## Ihre Aufgabe
An welchem Datum wurde gemäss dem ausgewählten Auszug die Demission des damals einzigen Verwaltungsrates der Berufungsklägerin im Handelsregister eingetragen?

## Ausgewählter Auszug
══════════

1.2 Ein Organisationsmangel liegt vor, wenn nach erfolgter Gründung eines der gesetzlich vorgeschriebenen Organe fehlt nicht rechtmässig zusammengesetzt ist (Rolf Watter / Charlotte Pamer-Wieser in: Heinrich Honsell / Nedim Peter Vogt / Rolf Watter (Hrsg.), Basler Kommentar zum Obligationenrecht II, Basel 2016, 731b N 5). Gemäss Art. 731b Abs. 1 OR kann der Richter der Gesellschaft unter Androhung ihrer Auflösung eine Frist setzten, binnen derer der rechtmässige Zustand wieder herzustellen ist, das fehlende Organ ernennen die Gesellschaft auflösen und ihre Liquidation nach den Vorschriften über den Konkurs anordnen.

 

2.1 Nach Angaben des Handelsregisteramtes wurde am 11. September 2020 die Demission des damals einzigen Verwaltungsrates der Berufungsklägerin im Handelsregister eingetragen. Am 11. Januar 2021 beziehungsweise im Zeitpunkt der Fällung des vorinstanzlichen Entscheids verfügte die Berufungsklägerin über keinen neuen Verwaltungsrat und damit auch über keine Vertretung in der Schweiz. Sie war demnach nicht gesetzeskonform organisiert.

══════════

## Extrahierte Daten
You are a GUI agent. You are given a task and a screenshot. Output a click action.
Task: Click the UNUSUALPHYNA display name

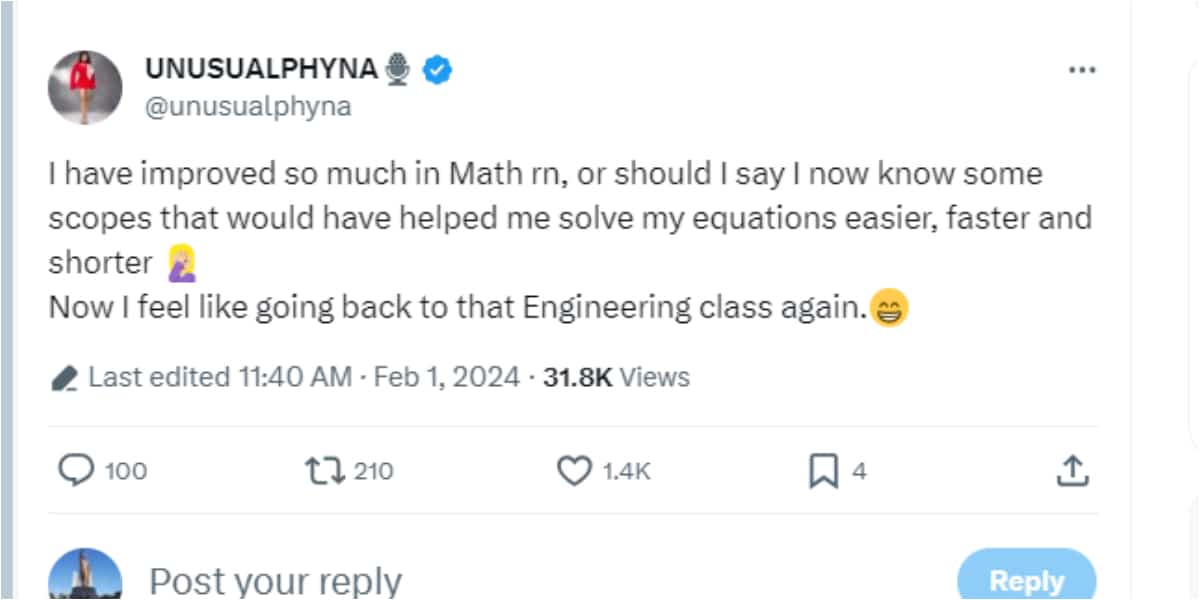pyautogui.click(x=262, y=69)
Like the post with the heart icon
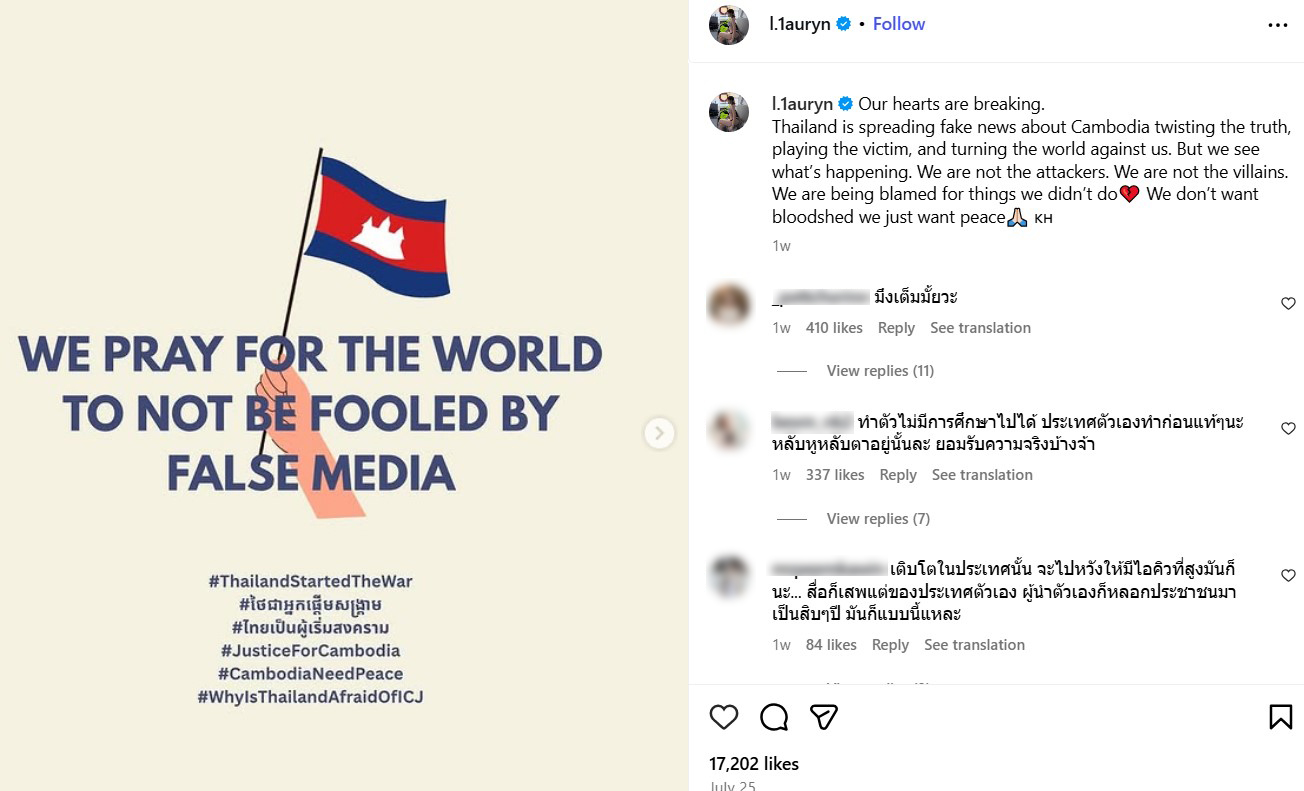The image size is (1304, 791). (724, 717)
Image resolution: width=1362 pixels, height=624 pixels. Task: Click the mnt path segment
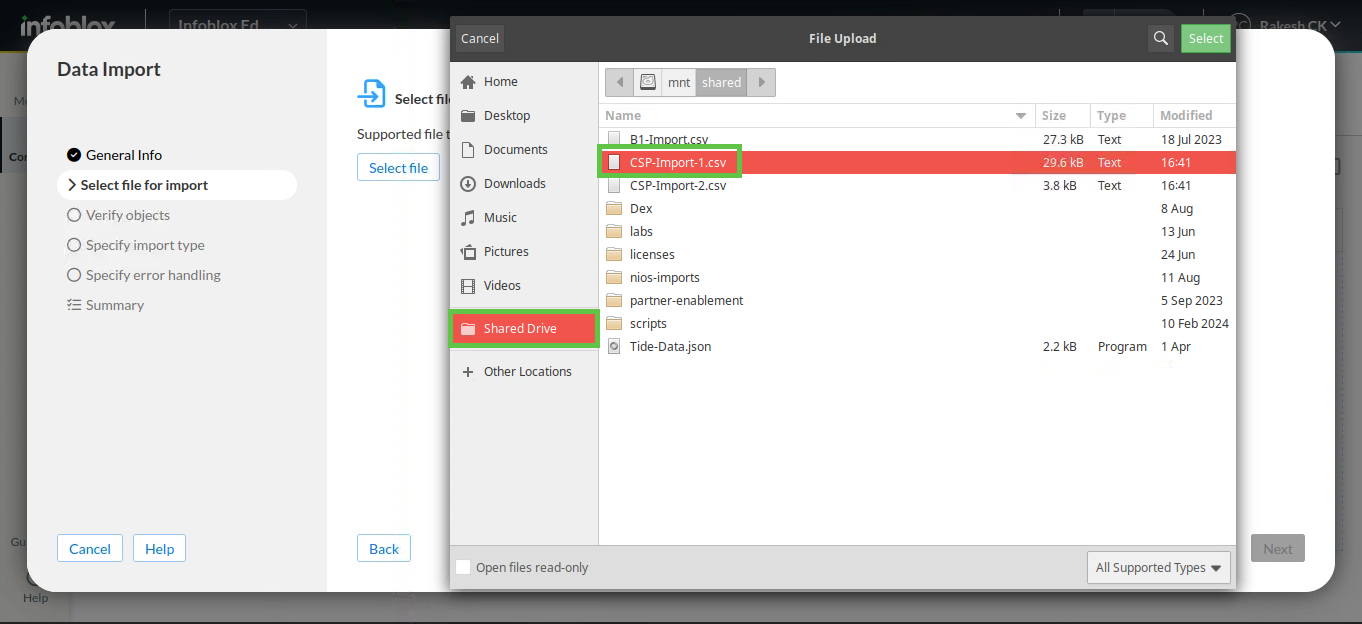tap(679, 82)
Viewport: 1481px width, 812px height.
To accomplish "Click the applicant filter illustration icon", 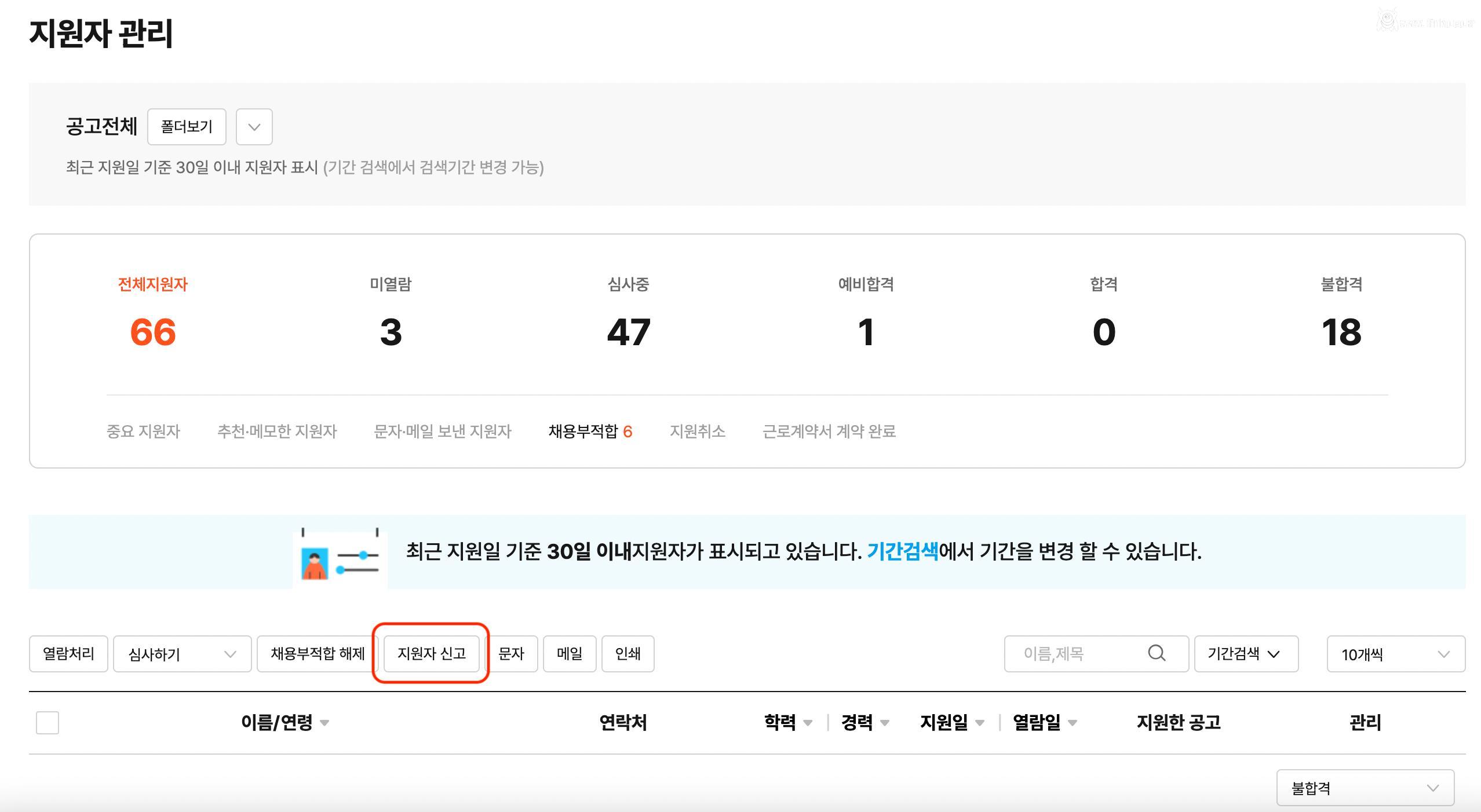I will (340, 558).
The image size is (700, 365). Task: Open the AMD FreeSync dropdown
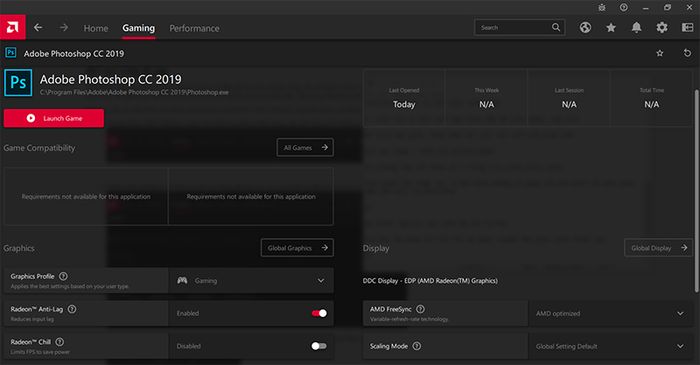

══════════

## Antwort
Am 11. September 2020.